Passage to read:
········

I applied for university. The university itself was far away from my own city so I needed to travel to it and to rent an apartment for the nights before the exams.

At my first exam, I was with a close girlfriend from school (not an intimate one, I didn’t have an intimate partner until my 30s), the first to whom I came out years later as transgender. The woman who rented us an apartment liked us and she agreed to allow us to stay for the next exam, a few weeks later.

Actually the next exam was only for me. My friend wasn’t obliged to come. At first, I wanted to bring her with me for support, then I decided that this is my own fight — the whole stay in that city, traveling through it, went to the exam, finish it and came back home. So, I decided to go alone. I was so nervous that I cut my friend off with one “NO!”, to her “Would you like me to travel with you?”…

Well, when I reached the apartment for my own exam, the evening before it I was surprised by the owner that there would be another girl who is alone and that she was expecting me to come with my friend.

Wow. Poor girl, alone with something like a man, with a female voice, and slim body, and presumed dangerous genitals. So Girlish if you want to see it.

So we decided to had this compromise. If she felt uncomfortable with me, she will get to the lady owner's apartment. And we sat and talked. My “inner woman” talked to her, nicely, melodically, with no signs of a threat on my disfigured face.

Many acquaintances say that I am sort of androgynous. My voice hadn’t mutated as well. So I was a target to toxic masculinity’s representatives and their girlfriends, long before I started my transition. I was good at bonding with women, and with men. But with women, it was kind of peaceful and right. They never felt me as a threat to them. My (female) colleagues and I even changed into out work-clothes in one room, without being worried or having “sexual predator” fear.

I am not attracted to women at all and I hate sexual and any kind of violence, as a constant victim of mostly verbal abuse from strangers, because of my facial anomaly and the “strangeness” from me.

········

Your task:
Answer these questions about the account of traveling to university exams:
(a) Why did the narrator need to rent an apartment in the university's city?
(b) What one word did the narrator say in reply to the friend's offer to travel along?
(c) What compromise was agreed with the other girl staying in the apartment?
The material that comes next isn't needed for anything here.

Data provided:
········

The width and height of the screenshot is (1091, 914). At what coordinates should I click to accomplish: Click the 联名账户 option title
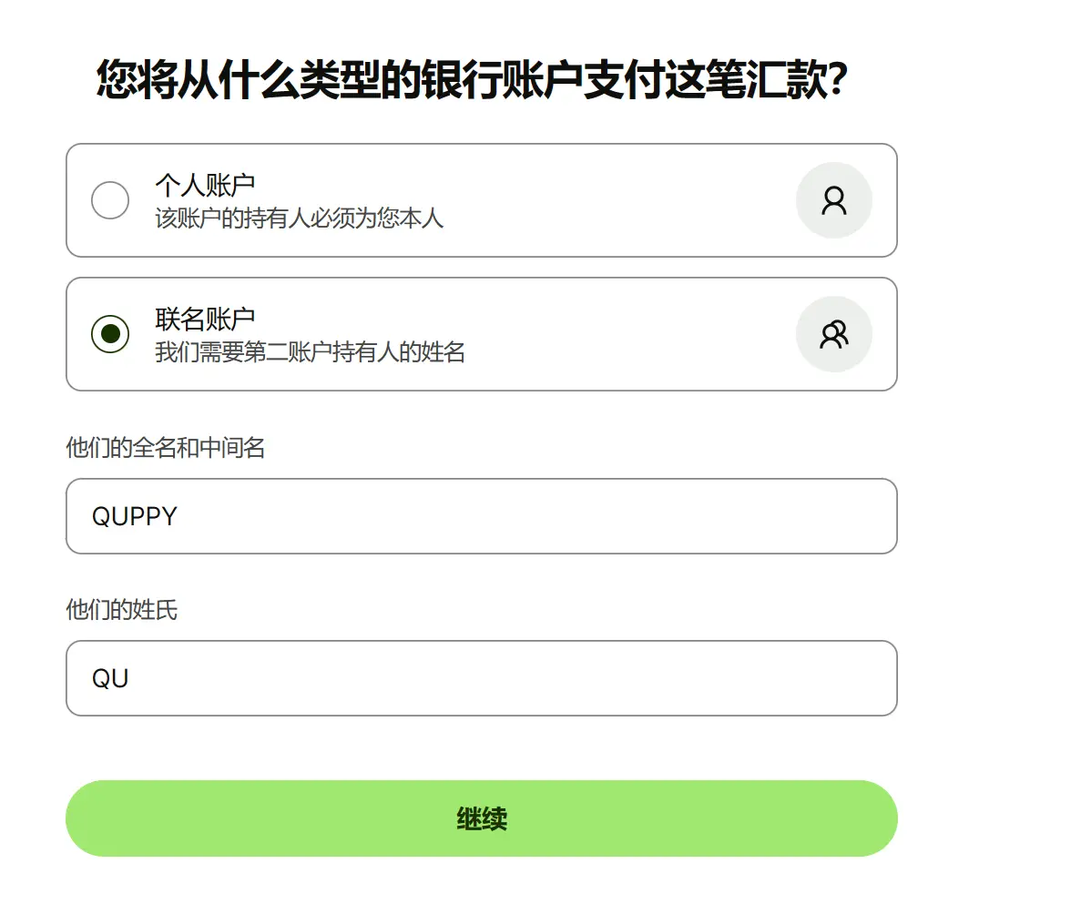(205, 319)
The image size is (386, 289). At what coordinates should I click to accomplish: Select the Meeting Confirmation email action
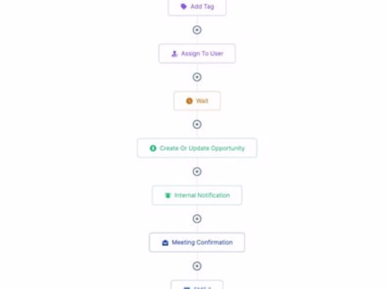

········

Reply to the task:
(a) The university was far from the narrator's own city, so the narrator needed somewhere to stay for the nights before the exams.
(b) "NO!"
(c) If she felt uncomfortable with the narrator, she would go to the owner's apartment.